If you use this code in your research project please cite us as:
@inproceedings{fickinger2022gromov,
title={Cross-Domain Imitation Learning via Optimal Transport},
author={Fickinger, Arnaud and Cohen, Samuel and Russell, Stuart and Amos, Brandon},
booktitle={10th International Conference on Learning Representations, ICLR},
year={2022}
}
We assume you have access to a gpu that can run CUDA 9.2. Then, the simplest way to install all required dependencies is to create an anaconda environment and activate it:
conda env create -f conda_env.yml
source activate gwil
Expert demonstrations are available here. Copy the directory exp at the root of this repo.

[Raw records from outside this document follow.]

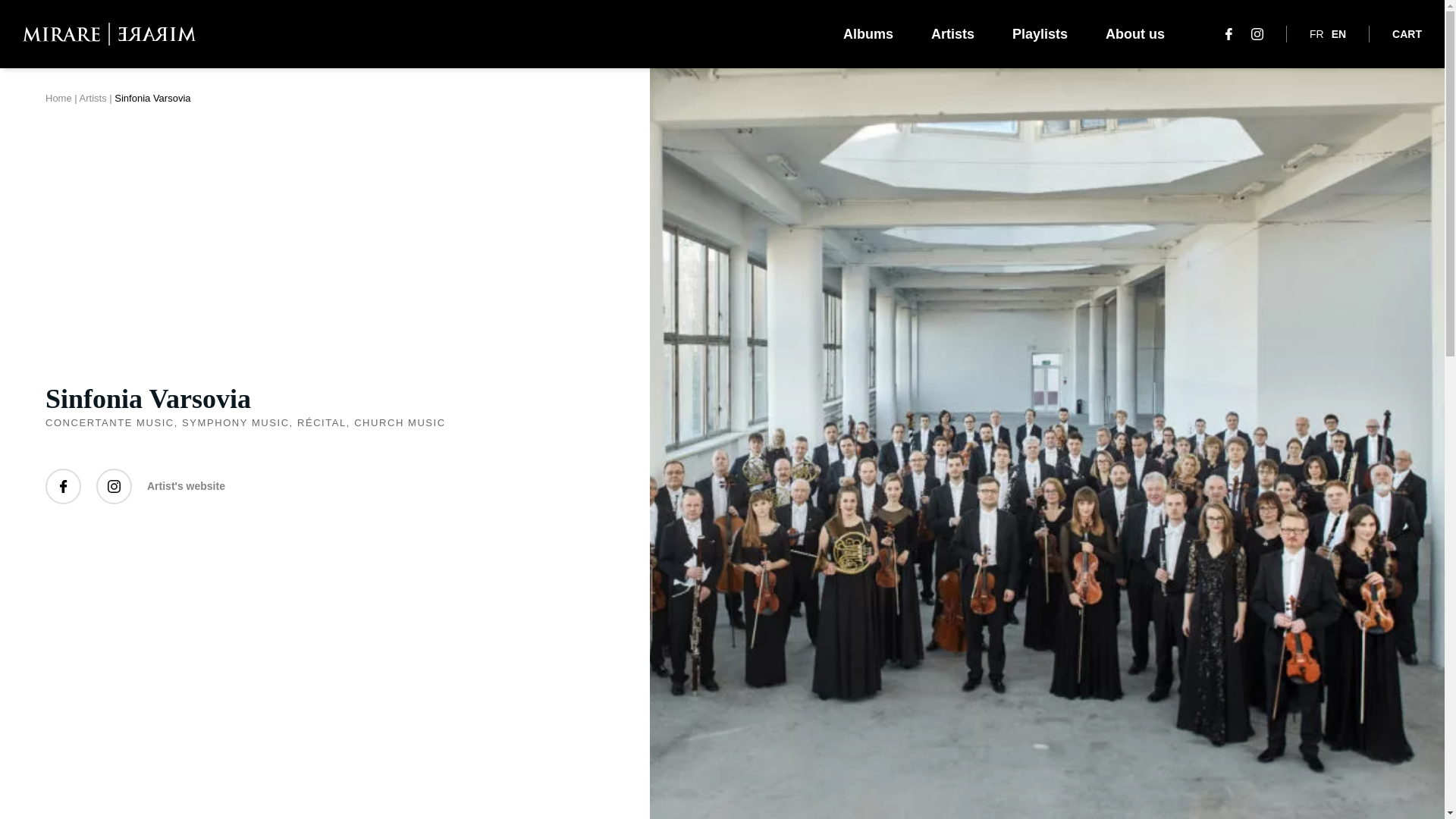
Artists (93, 98)
About us (1134, 33)
Home (58, 98)
CART (1406, 33)
Artists (952, 33)
Albums (868, 33)
Playlists (1039, 33)
Artist's website (186, 486)
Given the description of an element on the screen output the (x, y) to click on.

Only needed if new expert demonstrations are needed. The parameter num_train_steps is set such that the policy obtained is approximately optimal in the environment as observed in this repo's result plots.
python train.py env=pendulum_swingup num_train_steps=1e6 experiment=expert
python train.py env=cartpole_swingup num_train_steps=5e5 experiment=expert
python train.py env=cheetah_run num_train_steps=2e6 experiment=expert
python train.py env=walker_walk num_train_steps=2e6 experiment=expert
Only needed if new expert demonstrations are needed. The parameter num_train_steps is set to be the same as when training the expert policy.
python save_expert_demonstration.py env=pendulum_swingup num_train_steps=1e6 experiment=expert_demonstration
python save_expert_demonstration.py env=cartpole_swingup num_train_steps=5e5 experiment=expert_demonstration
python save_expert_demonstration.py env=cheetah_run num_train_steps=2e6 experiment=expert_demonstration
python save_expert_demonstration.py env=walker_walk num_train_steps=2e6 experiment=expert_demonstration
The parameter num_train_steps is set to be the same as when training the expert policy in the agent environment.
python imitate.py env_expert=pendulum_swingup env_agent=cartpole_swingup num_train_steps=1e6 experiment=imitation_normalize gw_entropic=false gw_normalize=true
python imitate.py env_expert=cheetah_run env_agent=walker_walk num_train_steps=2e6 experiment=imitation_normalize gw_entropic=false gw_normalize=true
python imitate.py env_expert=MazeEnd_PointMass env_agent=MazeEnd_PointMass maze_id_expert=0 maze_id_agent=2 num_train_steps=1e6 experiment=imitation_normalize gw_entropic=false gw_normalize=true dmc=false
The code is based on the SAC Pytorch implementation available here
This repository is licensed under the CC BY-NC 4.0 License.